**HOW TO COMPLETE THIS TASK:** Down to the last line, restate the records below word for word, dropping every image.

(INFORMATION begins)

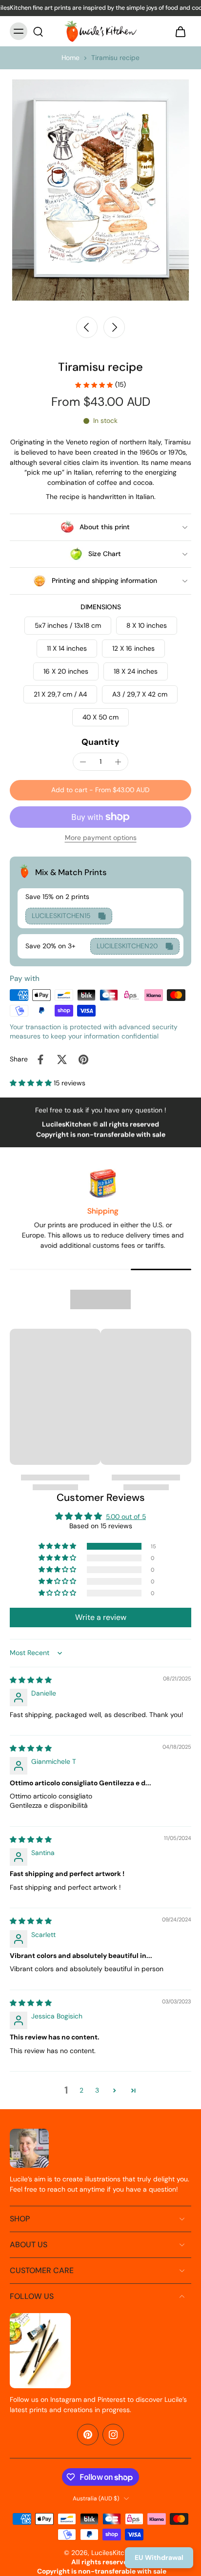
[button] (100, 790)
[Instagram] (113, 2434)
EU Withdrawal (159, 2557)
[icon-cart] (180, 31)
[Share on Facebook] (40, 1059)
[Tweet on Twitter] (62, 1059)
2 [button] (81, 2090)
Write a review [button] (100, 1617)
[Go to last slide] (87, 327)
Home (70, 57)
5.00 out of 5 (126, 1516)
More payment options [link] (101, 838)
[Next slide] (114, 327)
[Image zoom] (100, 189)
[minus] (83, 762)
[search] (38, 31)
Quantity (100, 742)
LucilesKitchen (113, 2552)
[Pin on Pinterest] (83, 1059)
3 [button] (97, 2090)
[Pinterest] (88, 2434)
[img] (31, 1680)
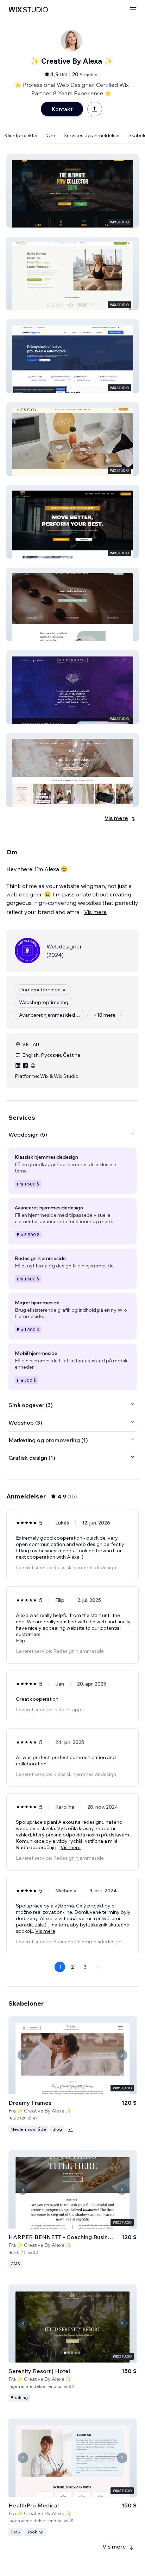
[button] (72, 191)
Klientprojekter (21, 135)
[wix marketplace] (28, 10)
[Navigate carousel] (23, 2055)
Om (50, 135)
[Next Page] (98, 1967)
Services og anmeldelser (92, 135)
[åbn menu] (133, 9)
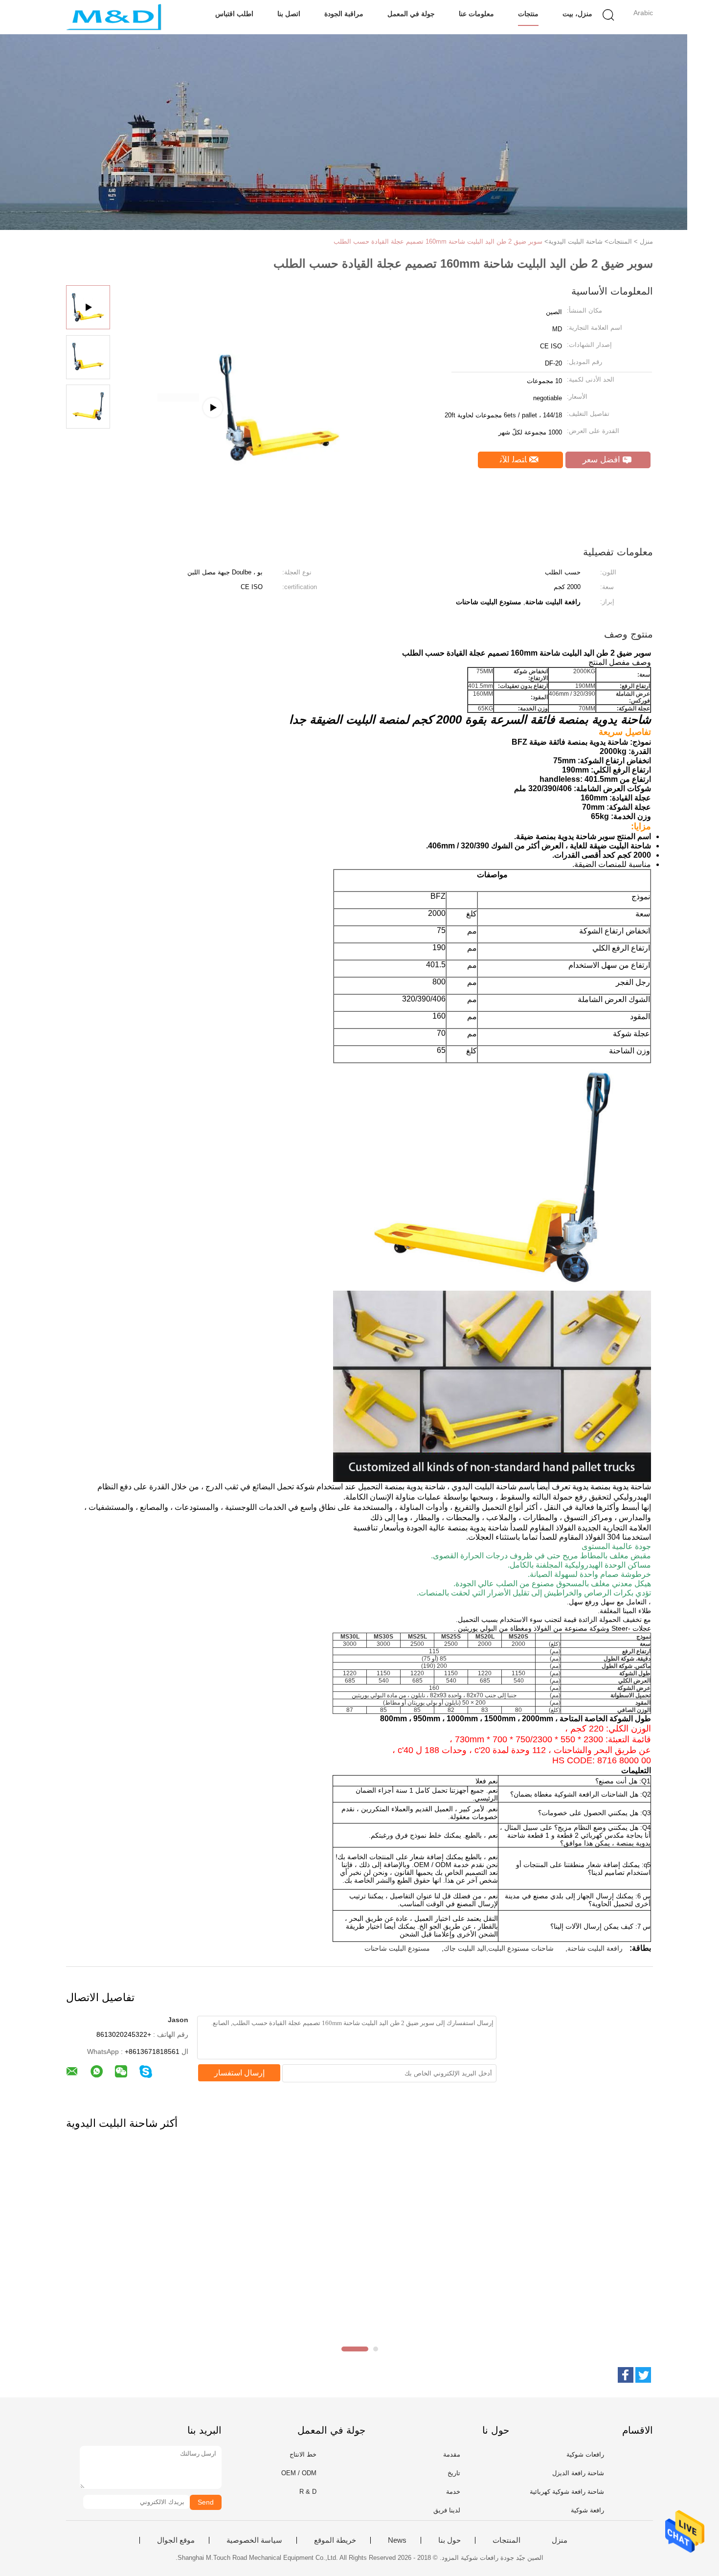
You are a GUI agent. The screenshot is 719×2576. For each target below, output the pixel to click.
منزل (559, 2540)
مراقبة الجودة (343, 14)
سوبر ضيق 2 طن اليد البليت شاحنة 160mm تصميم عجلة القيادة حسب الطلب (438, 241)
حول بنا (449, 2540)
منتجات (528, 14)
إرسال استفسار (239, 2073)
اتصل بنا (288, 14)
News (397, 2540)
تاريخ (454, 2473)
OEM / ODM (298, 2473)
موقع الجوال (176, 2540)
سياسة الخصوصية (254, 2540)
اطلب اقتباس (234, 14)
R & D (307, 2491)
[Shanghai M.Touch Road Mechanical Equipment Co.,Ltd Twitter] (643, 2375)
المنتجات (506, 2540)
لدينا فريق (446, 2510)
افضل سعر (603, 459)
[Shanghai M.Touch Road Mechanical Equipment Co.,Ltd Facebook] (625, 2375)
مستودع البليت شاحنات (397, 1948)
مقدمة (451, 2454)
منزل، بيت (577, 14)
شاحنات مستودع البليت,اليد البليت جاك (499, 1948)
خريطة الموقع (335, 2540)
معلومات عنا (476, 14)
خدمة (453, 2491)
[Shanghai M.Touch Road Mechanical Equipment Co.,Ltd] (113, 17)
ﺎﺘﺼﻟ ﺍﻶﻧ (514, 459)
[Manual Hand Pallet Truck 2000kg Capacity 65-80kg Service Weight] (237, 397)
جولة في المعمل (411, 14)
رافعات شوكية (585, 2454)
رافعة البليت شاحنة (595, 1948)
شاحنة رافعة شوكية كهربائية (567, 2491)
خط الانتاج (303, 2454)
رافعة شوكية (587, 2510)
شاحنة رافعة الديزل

(INFORMATION ends)

**ANSWER BOX:**
[button] (100, 790)
[Instagram] (113, 2434)
EU Withdrawal (159, 2557)
[icon-cart] (180, 31)
[Share on Facebook] (40, 1059)
[Tweet on Twitter] (62, 1059)
2 [button] (81, 2090)
Write a review [button] (100, 1617)
[Go to last slide] (87, 327)
Home (70, 57)
5.00 out of 5 (126, 1516)
More payment options [link] (101, 838)
[Next slide] (114, 327)
[Image zoom] (100, 189)
[minus] (83, 762)
[search] (38, 31)
Quantity (100, 742)
LucilesKitchen (113, 2552)
[Pin on Pinterest] (83, 1059)
3 [button] (97, 2090)
[Pinterest] (88, 2434)
[img] (31, 1680)
[button] (72, 191)
Klientprojekter (21, 135)
[wix marketplace] (28, 10)
[Navigate carousel] (23, 2055)
Om (50, 135)
[Next Page] (98, 1967)
Services og anmeldelser (92, 135)
[åbn menu] (133, 9)
You are a GUI agent. The screenshot is 719×2576. For each target below, output the pixel to click.
منزل (559, 2540)
مراقبة الجودة (343, 14)
سوبر ضيق 2 طن اليد البليت شاحنة 160mm تصميم عجلة القيادة حسب الطلب (438, 241)
حول بنا (449, 2540)
منتجات (528, 14)
إرسال استفسار (239, 2073)
اتصل بنا (288, 14)
News (397, 2540)
تاريخ (454, 2473)
OEM / ODM (298, 2473)
موقع الجوال (176, 2540)
سياسة الخصوصية (254, 2540)
اطلب اقتباس (234, 14)
R & D (307, 2491)
[Shanghai M.Touch Road Mechanical Equipment Co.,Ltd Twitter] (643, 2375)
المنتجات (506, 2540)
لدينا فريق (446, 2510)
افضل سعر (603, 459)
[Shanghai M.Touch Road Mechanical Equipment Co.,Ltd Facebook] (625, 2375)
مستودع البليت شاحنات (397, 1948)
مقدمة (451, 2454)
منزل، بيت (577, 14)
شاحنات مستودع البليت,اليد البليت جاك (499, 1948)
خريطة الموقع (335, 2540)
معلومات عنا (476, 14)
خدمة (453, 2491)
[Shanghai M.Touch Road Mechanical Equipment Co.,Ltd] (113, 17)
ﺎﺘﺼﻟ ﺍﻶﻧ (514, 459)
[Manual Hand Pallet Truck 2000kg Capacity 65-80kg Service Weight] (237, 397)
جولة في المعمل (411, 14)
رافعات شوكية (585, 2454)
رافعة البليت شاحنة (595, 1948)
شاحنة رافعة شوكية كهربائية (567, 2491)
خط الانتاج (303, 2454)
رافعة شوكية (587, 2510)
شاحنة رافعة الديزل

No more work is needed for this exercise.